#load data
setwd('C:/Users/Christina/Documents/GitHub/IS')
df<-read.csv("airline2.csv", na.strings = "")
data<-df[rowSums(is.na(df))!=7, ]
names(data)[1:2]<-c('airline','status')
library('zoo')
data$airline<-na.locf(data$airline)
#transform wide to long format
library(tidyr)
dflong <- data %>% gather(airport, number, -airline, -status)
library(dplyr)
#high lever statistics
delayed<-select(filter(dflong, status == 'DELAYED'),-status)
arrange(delayed, airline,desc(number))
## airline airport number
## 1 ALASKA SEA 305
## 2 ALASKA SFO 102
## 3 ALASKA LAX 62
## 4 ALASKA SAN 20
## 5 ALASKA PHX 12
## 6 AM WEST PHX 415
## 7 AM WEST SFO 129
## 8 AM WEST LAX 117
## 9 AM WEST SAN 65
## 10 AM WEST SEA 61
#average number of delays by airline
summarise(group_by(delayed, airline),airports = n(),avg = mean(number))
## Source: local data frame [2 x 3]
##
## airline airports avg
## 1 ALASKA 5 100.2
## 2 AM WEST 5 157.4
sum<-summarise(group_by(dflong, airline, status),airports = n(),total = sum(number))
#total delay rate
stats<-sum %>% group_by(airline) %>% mutate(pct=(100*total)/sum(total))
select(filter(stats, status=='DELAYED'),-status, -airports)
## Source: local data frame [2 x 3]
## Groups: airline
##
## airline total pct
## 1 ALASKA 501 13.27152
## 2 AM WEST 787 10.89273
Alaska appears to have less number of delayed flights, but overall higher delay rate.
#calculate percentage of delays at each airport
airports<-filter(dflong %>% group_by(airline, airport) %>% mutate(pct=(100*number)/sum(number)), status == 'DELAYED')
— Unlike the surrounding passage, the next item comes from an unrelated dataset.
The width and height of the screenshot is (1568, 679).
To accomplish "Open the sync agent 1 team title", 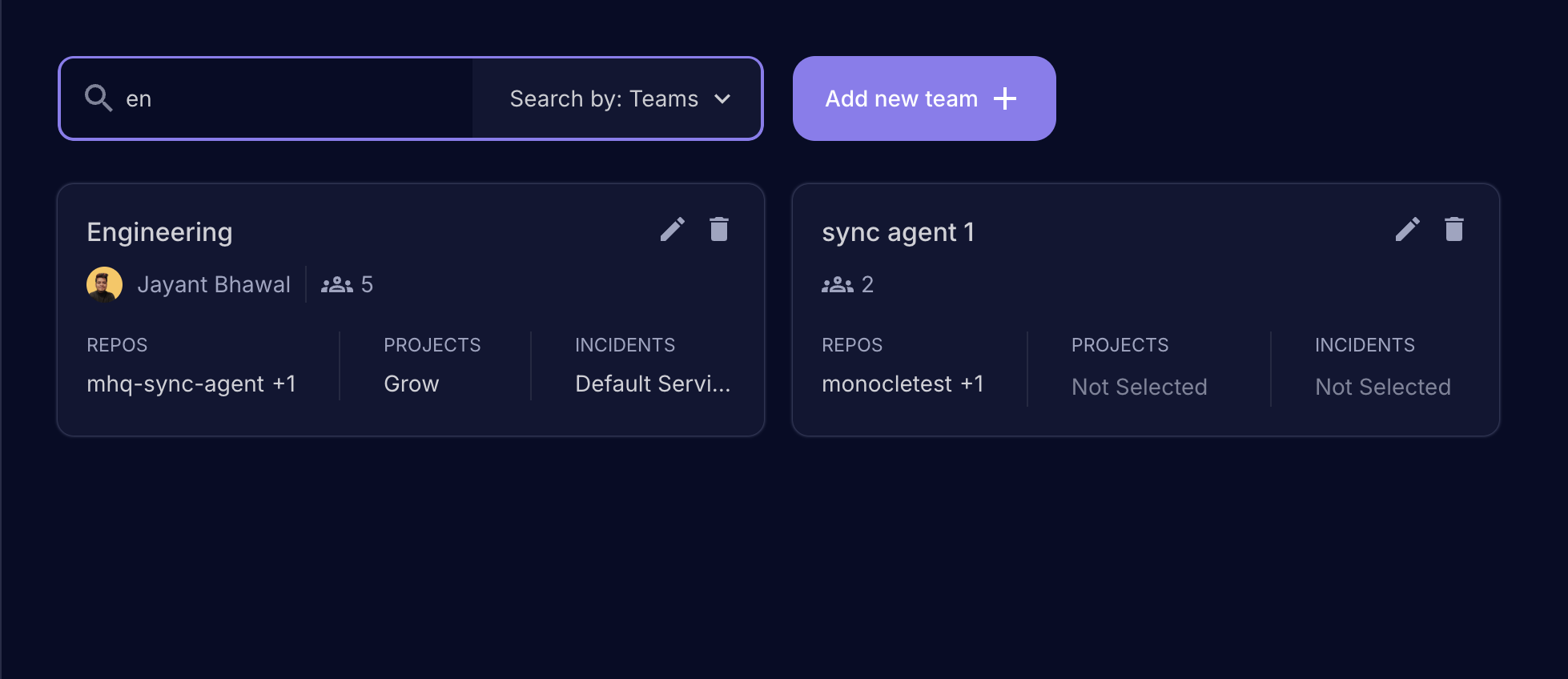I will point(898,232).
Barplot of delays by airline:
## Warning: package 'ggplot2' was built under R version 3.2.2
## Warning: package 'ggthemes' was built under R version 3.2.1
** It appears that at every airport, Alaska is less likely to be delayed. Recall that overall, Alaska has a highter delay rate! How is this possible?**
Are some airports notorious for congestion?
arrange(summarise(group_by(delayed, airport),total = sum(number)),desc(total))
## Source: local data frame [5 x 2]
##
## airport total
## 1 PHX 427
## 2 SEA 366
## 3 SFO 231
## 4 LAX 179
## 5 SAN 85
Phoenix and Seattle have large volumes of delayed flights.
AM West has a lower delayed rate overall, because it performed fairly well in Phonenix - about 75% of its total flights are on time.